Dal 2001, la rimborsabilità dei medicinali non più coperti da brevetto è legata al prezzo del generico avente la stessa composizione in principi attivi, forma farmaceutica, via di somministrazione, modalità di cessione, nonché lo stesso numero di unità posologiche e dosi unitarie uguali.

Introdotto dalla legge 405/2001, lo scopo di questo intervento era appunto il contenimento della spesa pubblica farmaceutica. Esso prevedeva che il farmacista, nel caso in cui il medico, all’atto della prescrizione, non avesse apposto l’indicazione di non sostituibilità, avrebbe informato l’assistito della presenza di farmaci equivalenti a un prezzo inferiore rispetto a quello del farmaco prescritto. Nell’ipotesi in cui il farmaco fosse stato dichiarato come non sostituibile dal medico o l’assistito non avesse accettato di acquistare l’equivalente dal prezzo inferiore, il maggior costo sarebbe stato a carico dell’assistito.

Con il decreto legge n. 95/2012 (decreto Balduzzi), convertito in legge n. 135/2012, sono state introdotte delle modifiche alla disciplina della prescrizione dei farmaci, prevedendo ulteriormente che il medico indichi nella ricetta la sola denominazione del principio attivo e che il farmacista sia tenuto, in ogni caso, a informare il paziente della presenza di farmaci generici a minor costo.

Il decreto Balduzzi, per la verità, più che arginare l’aumento della spesa pubblica (che già finanziava solo il prezzo dell’equivalente) ebbe come unico effetto reale la potenziale riduzione dell’autonomia del medico, oltre a quello di redistribuire le quote del mercato dei farmaci a favore degli equivalenti, orientando le scelte dei pazienti senza alcun risparmio per le casse dello Stato,

come abbiamo già rilevato dall’Istituto Bruno Leoni ai tempi della sua introduzione.

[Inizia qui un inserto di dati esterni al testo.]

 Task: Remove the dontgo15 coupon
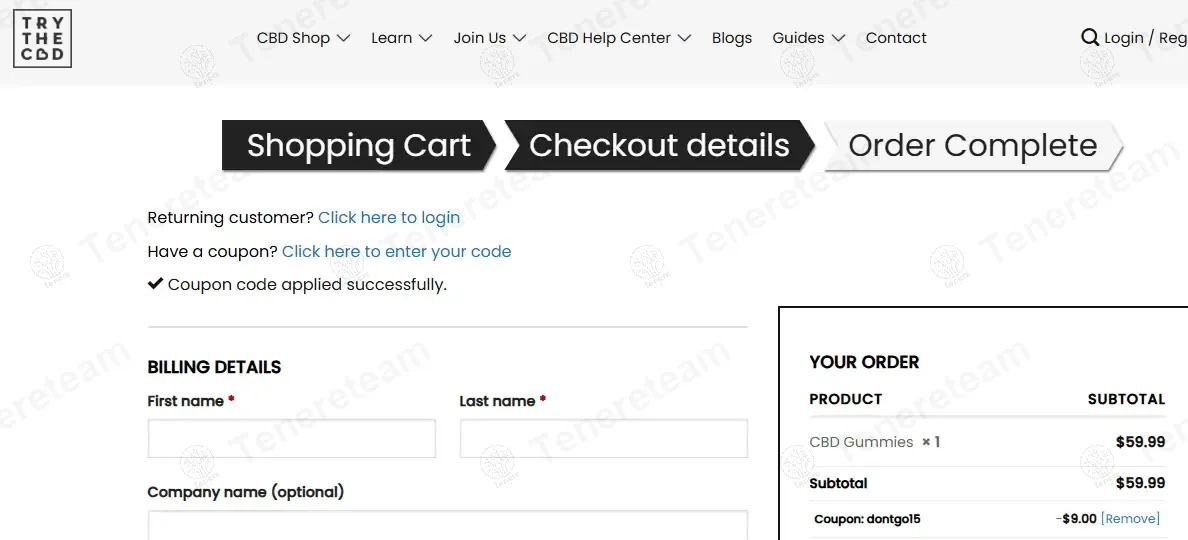coord(1130,519)
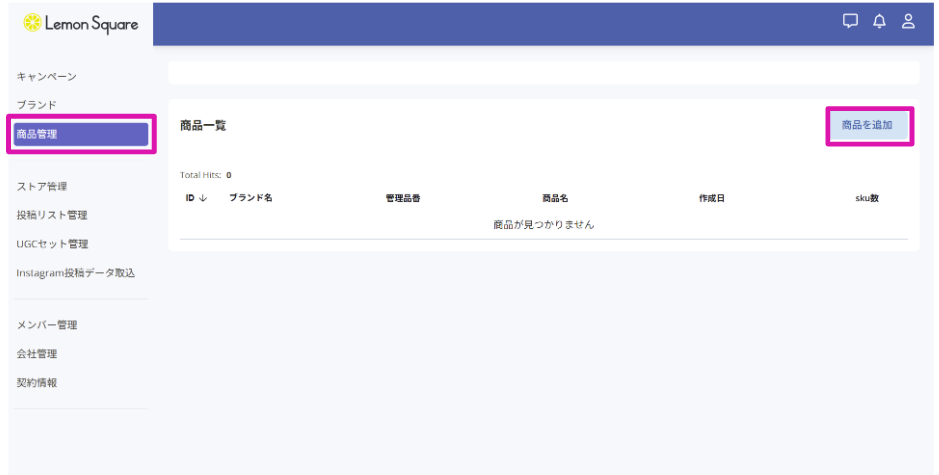Go to ブランド menu item
939x475 pixels.
tap(37, 105)

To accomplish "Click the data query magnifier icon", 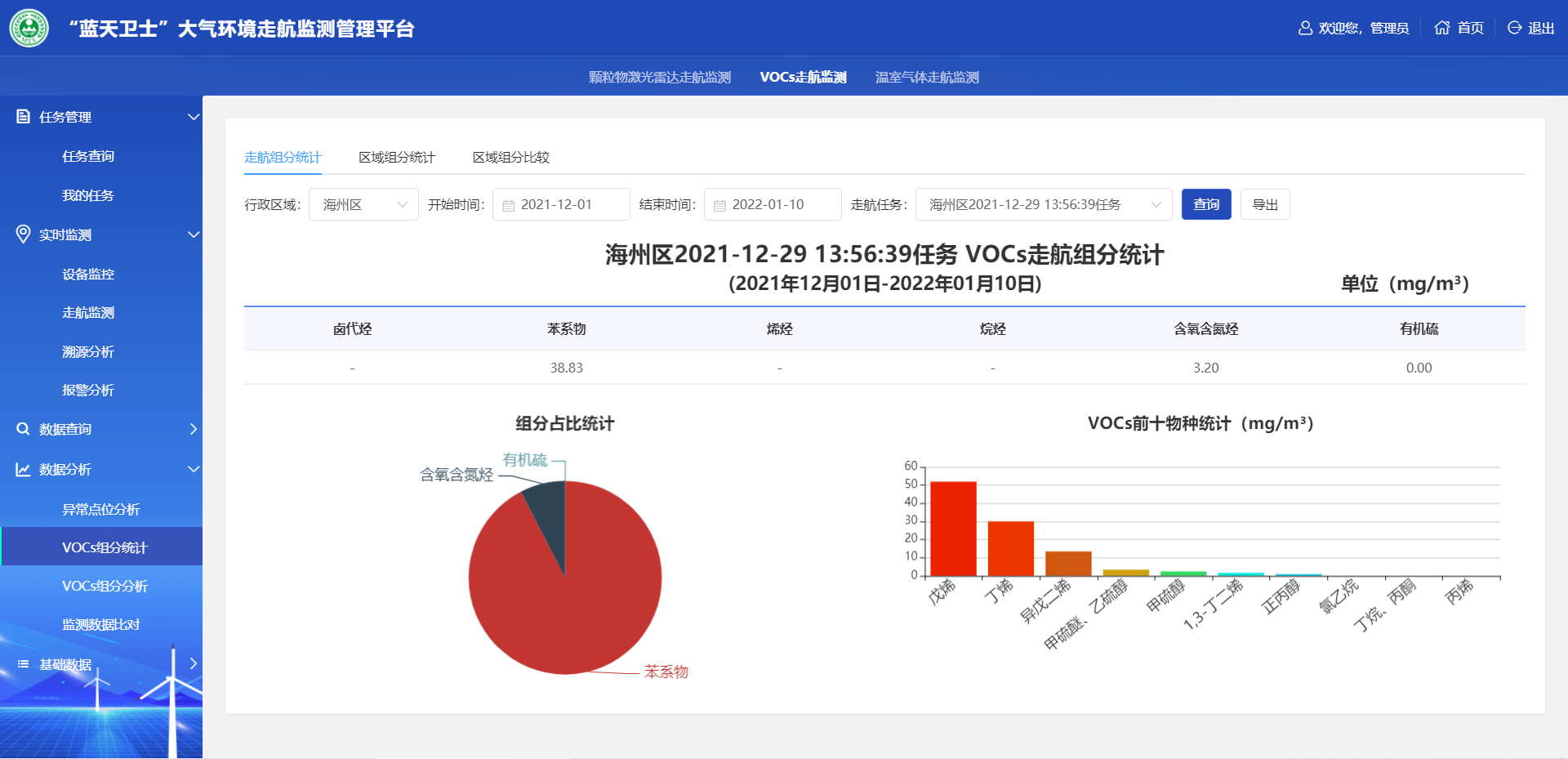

Consiglio di Stato: “il medico non può essere obbligato a indicare nella prescrizione esclusivamente il nome del principio attivo e quindi non può essere rimessa al farmacista la scelta concreta del farmaco da somministrare, non avendo questo ultimo né la competenza tecnica, né la conoscenza del quadro clinico dell’assistito”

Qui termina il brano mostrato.